_PROBLEM TO SOLVE:_
Reproduce each of the entries below word for word, leaving every line unchanged.

☆ ☆ ☆ ☆

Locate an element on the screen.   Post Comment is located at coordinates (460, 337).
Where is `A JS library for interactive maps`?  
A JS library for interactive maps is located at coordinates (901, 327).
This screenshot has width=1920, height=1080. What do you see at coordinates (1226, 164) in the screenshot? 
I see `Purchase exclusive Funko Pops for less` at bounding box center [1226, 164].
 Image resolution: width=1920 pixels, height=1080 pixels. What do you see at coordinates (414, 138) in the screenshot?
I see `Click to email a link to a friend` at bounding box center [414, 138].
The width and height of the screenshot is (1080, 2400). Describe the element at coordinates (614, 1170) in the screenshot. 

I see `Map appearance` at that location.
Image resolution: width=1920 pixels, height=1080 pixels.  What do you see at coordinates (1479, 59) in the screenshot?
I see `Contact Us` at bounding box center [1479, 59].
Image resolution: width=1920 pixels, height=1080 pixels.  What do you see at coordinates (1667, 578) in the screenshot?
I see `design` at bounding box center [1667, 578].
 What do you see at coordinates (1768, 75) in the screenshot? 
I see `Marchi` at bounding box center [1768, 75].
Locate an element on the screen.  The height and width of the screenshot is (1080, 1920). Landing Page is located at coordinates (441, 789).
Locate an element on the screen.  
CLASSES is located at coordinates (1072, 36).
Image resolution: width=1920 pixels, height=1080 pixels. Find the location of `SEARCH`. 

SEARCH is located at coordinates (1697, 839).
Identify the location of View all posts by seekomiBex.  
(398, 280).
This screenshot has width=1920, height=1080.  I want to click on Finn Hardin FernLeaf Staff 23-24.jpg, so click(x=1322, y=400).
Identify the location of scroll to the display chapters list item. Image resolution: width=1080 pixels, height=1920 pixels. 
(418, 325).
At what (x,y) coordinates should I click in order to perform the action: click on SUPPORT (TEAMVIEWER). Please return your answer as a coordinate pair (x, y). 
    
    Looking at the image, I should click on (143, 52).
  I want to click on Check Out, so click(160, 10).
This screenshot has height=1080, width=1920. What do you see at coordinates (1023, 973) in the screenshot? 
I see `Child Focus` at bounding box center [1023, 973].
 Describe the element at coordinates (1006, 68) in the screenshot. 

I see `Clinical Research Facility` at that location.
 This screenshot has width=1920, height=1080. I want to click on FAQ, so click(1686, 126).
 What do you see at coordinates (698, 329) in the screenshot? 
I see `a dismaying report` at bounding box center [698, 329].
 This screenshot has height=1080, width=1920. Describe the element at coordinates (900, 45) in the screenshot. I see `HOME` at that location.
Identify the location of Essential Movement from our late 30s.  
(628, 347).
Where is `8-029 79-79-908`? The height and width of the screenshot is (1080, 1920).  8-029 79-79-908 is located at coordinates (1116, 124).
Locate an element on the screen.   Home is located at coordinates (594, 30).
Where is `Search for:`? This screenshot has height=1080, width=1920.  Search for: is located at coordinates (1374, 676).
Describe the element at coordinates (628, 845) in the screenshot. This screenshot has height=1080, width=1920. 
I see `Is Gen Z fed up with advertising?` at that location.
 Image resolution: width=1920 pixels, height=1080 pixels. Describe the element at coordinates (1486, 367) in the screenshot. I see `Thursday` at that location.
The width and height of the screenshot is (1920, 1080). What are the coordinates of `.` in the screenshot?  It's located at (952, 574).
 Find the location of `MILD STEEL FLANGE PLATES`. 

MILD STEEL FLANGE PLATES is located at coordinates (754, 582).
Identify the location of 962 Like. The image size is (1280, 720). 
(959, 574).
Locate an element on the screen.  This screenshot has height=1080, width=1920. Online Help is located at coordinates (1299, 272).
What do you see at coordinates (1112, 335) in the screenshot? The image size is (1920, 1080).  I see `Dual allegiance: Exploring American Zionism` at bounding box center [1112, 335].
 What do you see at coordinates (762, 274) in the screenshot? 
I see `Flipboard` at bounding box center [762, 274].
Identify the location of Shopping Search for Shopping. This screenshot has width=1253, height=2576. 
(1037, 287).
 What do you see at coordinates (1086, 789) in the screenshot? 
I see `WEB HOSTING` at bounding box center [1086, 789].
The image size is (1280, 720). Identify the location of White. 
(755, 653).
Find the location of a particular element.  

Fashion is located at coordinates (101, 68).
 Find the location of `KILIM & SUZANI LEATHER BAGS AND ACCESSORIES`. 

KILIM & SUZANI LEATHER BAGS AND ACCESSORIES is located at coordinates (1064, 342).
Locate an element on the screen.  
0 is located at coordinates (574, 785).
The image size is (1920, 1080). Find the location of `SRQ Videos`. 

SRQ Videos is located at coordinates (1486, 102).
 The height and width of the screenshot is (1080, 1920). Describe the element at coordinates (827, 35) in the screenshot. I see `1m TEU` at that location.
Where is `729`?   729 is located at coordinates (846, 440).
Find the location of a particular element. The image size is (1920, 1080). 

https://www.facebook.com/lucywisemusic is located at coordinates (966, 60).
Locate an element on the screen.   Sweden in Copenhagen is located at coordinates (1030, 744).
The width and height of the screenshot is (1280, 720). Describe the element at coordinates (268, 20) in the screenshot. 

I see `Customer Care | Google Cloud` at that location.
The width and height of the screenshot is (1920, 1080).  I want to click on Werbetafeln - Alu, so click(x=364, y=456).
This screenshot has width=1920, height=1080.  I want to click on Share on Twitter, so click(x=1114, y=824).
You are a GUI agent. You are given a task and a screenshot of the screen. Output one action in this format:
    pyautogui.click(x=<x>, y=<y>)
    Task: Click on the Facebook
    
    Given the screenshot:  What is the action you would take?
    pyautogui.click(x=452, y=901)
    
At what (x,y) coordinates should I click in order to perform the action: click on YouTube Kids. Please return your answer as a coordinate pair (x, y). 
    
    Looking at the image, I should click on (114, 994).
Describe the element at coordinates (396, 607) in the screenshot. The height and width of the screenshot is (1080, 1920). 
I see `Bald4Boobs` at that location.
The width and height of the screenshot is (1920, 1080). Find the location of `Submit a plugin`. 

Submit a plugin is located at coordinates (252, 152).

☆ ☆ ☆ ☆

_EXERCISE SOLUTION:_
Locate an element on the screen.   Post Comment is located at coordinates (460, 337).
Where is `A JS library for interactive maps`?  
A JS library for interactive maps is located at coordinates (901, 327).
This screenshot has width=1920, height=1080. What do you see at coordinates (1226, 164) in the screenshot? 
I see `Purchase exclusive Funko Pops for less` at bounding box center [1226, 164].
 Image resolution: width=1920 pixels, height=1080 pixels. What do you see at coordinates (414, 138) in the screenshot?
I see `Click to email a link to a friend` at bounding box center [414, 138].
The width and height of the screenshot is (1080, 2400). Describe the element at coordinates (614, 1170) in the screenshot. 

I see `Map appearance` at that location.
Image resolution: width=1920 pixels, height=1080 pixels.  What do you see at coordinates (1479, 59) in the screenshot?
I see `Contact Us` at bounding box center [1479, 59].
Image resolution: width=1920 pixels, height=1080 pixels.  What do you see at coordinates (1667, 578) in the screenshot?
I see `design` at bounding box center [1667, 578].
 What do you see at coordinates (1768, 75) in the screenshot? 
I see `Marchi` at bounding box center [1768, 75].
Locate an element on the screen.  The height and width of the screenshot is (1080, 1920). Landing Page is located at coordinates (441, 789).
Locate an element on the screen.  
CLASSES is located at coordinates (1072, 36).
Image resolution: width=1920 pixels, height=1080 pixels. Find the location of `SEARCH`. 

SEARCH is located at coordinates (1697, 839).
Identify the location of View all posts by seekomiBex.  
(398, 280).
This screenshot has width=1920, height=1080.  I want to click on Finn Hardin FernLeaf Staff 23-24.jpg, so click(x=1322, y=400).
Identify the location of scroll to the display chapters list item. Image resolution: width=1080 pixels, height=1920 pixels. 
(418, 325).
At what (x,y) coordinates should I click in order to perform the action: click on SUPPORT (TEAMVIEWER). Please return your answer as a coordinate pair (x, y). 
    
    Looking at the image, I should click on (143, 52).
  I want to click on Check Out, so click(160, 10).
This screenshot has height=1080, width=1920. What do you see at coordinates (1023, 973) in the screenshot? 
I see `Child Focus` at bounding box center [1023, 973].
 Describe the element at coordinates (1006, 68) in the screenshot. 

I see `Clinical Research Facility` at that location.
 This screenshot has width=1920, height=1080. I want to click on FAQ, so click(1686, 126).
 What do you see at coordinates (698, 329) in the screenshot? 
I see `a dismaying report` at bounding box center [698, 329].
 This screenshot has height=1080, width=1920. Describe the element at coordinates (900, 45) in the screenshot. I see `HOME` at that location.
Identify the location of Essential Movement from our late 30s.  
(628, 347).
Where is `8-029 79-79-908`? The height and width of the screenshot is (1080, 1920).  8-029 79-79-908 is located at coordinates (1116, 124).
Locate an element on the screen.   Home is located at coordinates (594, 30).
Where is `Search for:`? This screenshot has height=1080, width=1920.  Search for: is located at coordinates (1374, 676).
Describe the element at coordinates (628, 845) in the screenshot. This screenshot has height=1080, width=1920. 
I see `Is Gen Z fed up with advertising?` at that location.
 Image resolution: width=1920 pixels, height=1080 pixels. Describe the element at coordinates (1486, 367) in the screenshot. I see `Thursday` at that location.
The width and height of the screenshot is (1920, 1080). What are the coordinates of `.` in the screenshot?  It's located at (952, 574).
 Find the location of `MILD STEEL FLANGE PLATES`. 

MILD STEEL FLANGE PLATES is located at coordinates (754, 582).
Identify the location of 962 Like. The image size is (1280, 720). 
(959, 574).
Locate an element on the screen.  This screenshot has height=1080, width=1920. Online Help is located at coordinates (1299, 272).
What do you see at coordinates (1112, 335) in the screenshot? The image size is (1920, 1080).  I see `Dual allegiance: Exploring American Zionism` at bounding box center [1112, 335].
 What do you see at coordinates (762, 274) in the screenshot? 
I see `Flipboard` at bounding box center [762, 274].
Identify the location of Shopping Search for Shopping. This screenshot has width=1253, height=2576. 
(1037, 287).
 What do you see at coordinates (1086, 789) in the screenshot? 
I see `WEB HOSTING` at bounding box center [1086, 789].
The image size is (1280, 720). Identify the location of White. 
(755, 653).
Find the location of a particular element.  

Fashion is located at coordinates (101, 68).
 Find the location of `KILIM & SUZANI LEATHER BAGS AND ACCESSORIES`. 

KILIM & SUZANI LEATHER BAGS AND ACCESSORIES is located at coordinates (1064, 342).
Locate an element on the screen.  
0 is located at coordinates (574, 785).
The image size is (1920, 1080). Find the location of `SRQ Videos`. 

SRQ Videos is located at coordinates (1486, 102).
 The height and width of the screenshot is (1080, 1920). Describe the element at coordinates (827, 35) in the screenshot. I see `1m TEU` at that location.
Where is `729`?   729 is located at coordinates (846, 440).
Find the location of a particular element. The image size is (1920, 1080). 

https://www.facebook.com/lucywisemusic is located at coordinates (966, 60).
Locate an element on the screen.   Sweden in Copenhagen is located at coordinates (1030, 744).
The width and height of the screenshot is (1280, 720). Describe the element at coordinates (268, 20) in the screenshot. 

I see `Customer Care | Google Cloud` at that location.
The width and height of the screenshot is (1920, 1080).  I want to click on Werbetafeln - Alu, so click(x=364, y=456).
This screenshot has width=1920, height=1080.  I want to click on Share on Twitter, so click(x=1114, y=824).
You are a GUI agent. You are given a task and a screenshot of the screen. Output one action in this format:
    pyautogui.click(x=<x>, y=<y>)
    Task: Click on the Facebook
    
    Given the screenshot:  What is the action you would take?
    pyautogui.click(x=452, y=901)
    
At what (x,y) coordinates should I click in order to perform the action: click on YouTube Kids. Please return your answer as a coordinate pair (x, y). 
    
    Looking at the image, I should click on (114, 994).
Describe the element at coordinates (396, 607) in the screenshot. The height and width of the screenshot is (1080, 1920). 
I see `Bald4Boobs` at that location.
The width and height of the screenshot is (1920, 1080). Find the location of `Submit a plugin`. 

Submit a plugin is located at coordinates (252, 152).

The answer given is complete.